The progress is real in specific pockets. Scientific communication — organizing evidence into a coherent expert-facing argument — jumps from 56.3% pass rate on GPT-5.5 to 71.1% on GPT-Rosalind. Translation, the bench-to-bedside reasoning that connects preclinical data to clinical implications, shows a similar leap: 36.8% to 57.7%. These are the tasks where the output format is stable and the job is judgment and synthesis. Models are getting genuinely useful there.

But design and optimization — the workflow where you’d actually ask the model to design an experiment or optimize a construct — sits at 30.7% for GPT-Rosalind. Analysis is 30.3%. When the task demands exact outputs like a CRISPR donor sequence or an siRNA design, GPT-Rosalind hits 24% and 14.8%, respectively. In those domains, a small error doesn’t just lower a score; it makes the reagent useless.

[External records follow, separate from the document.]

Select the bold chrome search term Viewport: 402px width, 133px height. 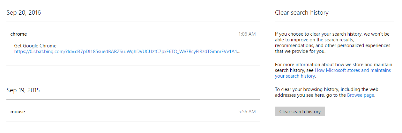(x=19, y=34)
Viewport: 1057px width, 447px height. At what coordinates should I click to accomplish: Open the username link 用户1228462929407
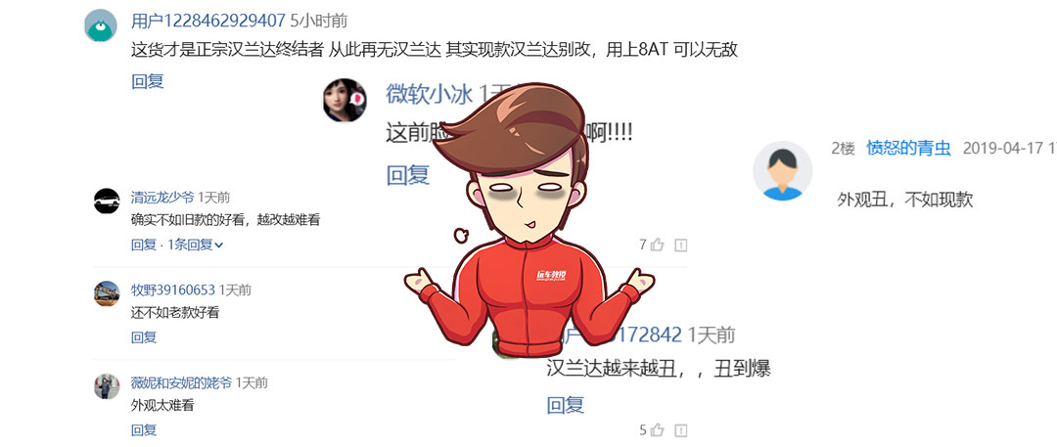(208, 21)
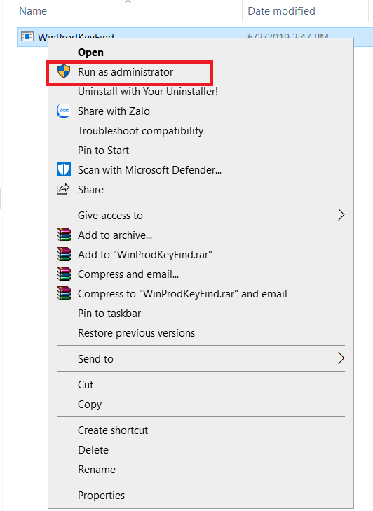
Task: Sort by the Date modified column header
Action: coord(281,11)
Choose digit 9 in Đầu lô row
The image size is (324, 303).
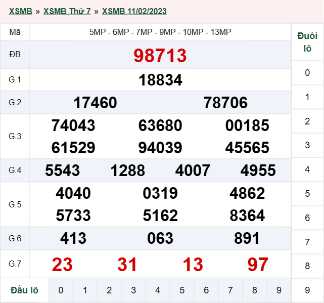point(279,290)
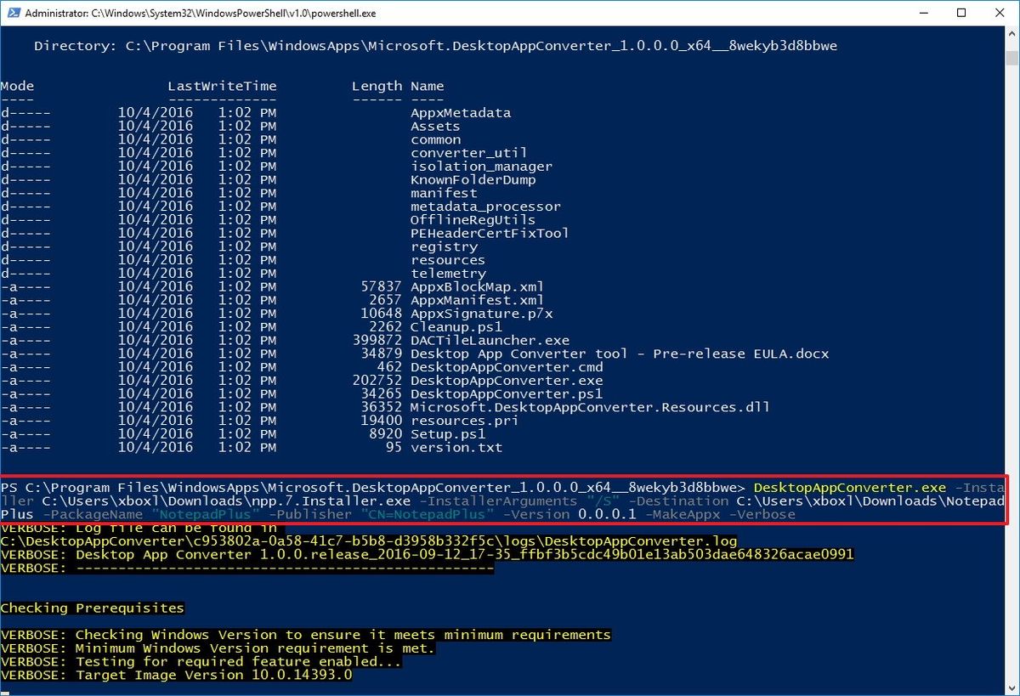Click the title bar path ending in powershell.exe

(x=196, y=13)
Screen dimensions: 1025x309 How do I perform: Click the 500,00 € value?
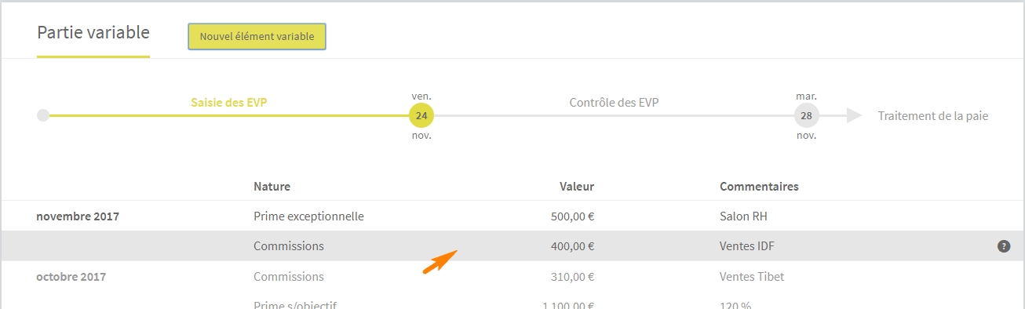[x=572, y=216]
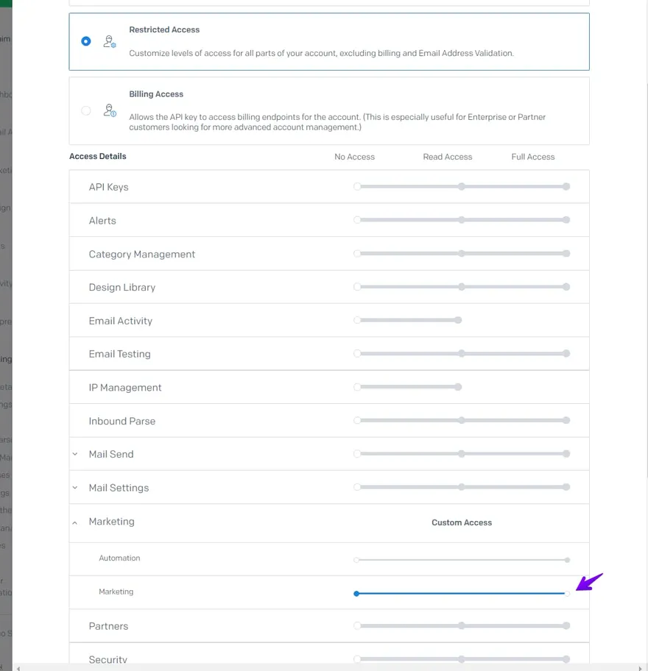Set API Keys slider to Full Access
The height and width of the screenshot is (671, 648).
(x=566, y=187)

The human layer behind the benchmark

The tasks didn’t come from OpenAI researchers sitting in a room. They came from 173 scientists with PhDs and industry experience in biotech and pharma drug discovery programs. Each task went through an average of six automated revision cycles and at least two rounds of expert review, with 90% agreement required among domain reviewers. Then a separate cohort of 453 independent reviewers — 97% with doctorates, averaging 12 years of experience — validated the whole set. Agreement exceeded 96% on relevance, reasoning quality, scientific grounding, and overall usefulness.

That’s an extraordinary amount of expert labor poured into an evaluation. It also means the benchmark carries the blind spots of its creators: industry workflows, mostly. Academic discovery science, early-stage basic research, the weird one-off projects that don’t fit a standard pipeline — those are largely outside the scope.

What this means for the lab today

If you’re a principal investigator wondering whether to hand off literature reviews to an AI, LifeSciBench says: yes, with supervision. The models are strong at synthesis and communication. If you’re hoping they’ll design your next mutagenesis library or troubleshoot your qPCR assay, the data says: not yet. The artifact gap alone makes them unreliable for anything that requires reading your actual data files.

OpenAI frames this as a foundation, not a finish line. The next step, they say, is deployment studies in live research settings — watching what happens when models sit alongside scientists over months, not single-turn evaluations. That’s the right question. Benchmarks measure capability. Deployment measures utility. They’re not the same thing.

For now, LifeSciBench does something valuable: it stops the field from pretending that acing a multiple-choice biology exam means the model is ready for the lab. The 36.1% pass rate isn’t a disappointment. It’s an honest baseline. And in a field full of inflated claims, an honest baseline is the most useful thing you can have.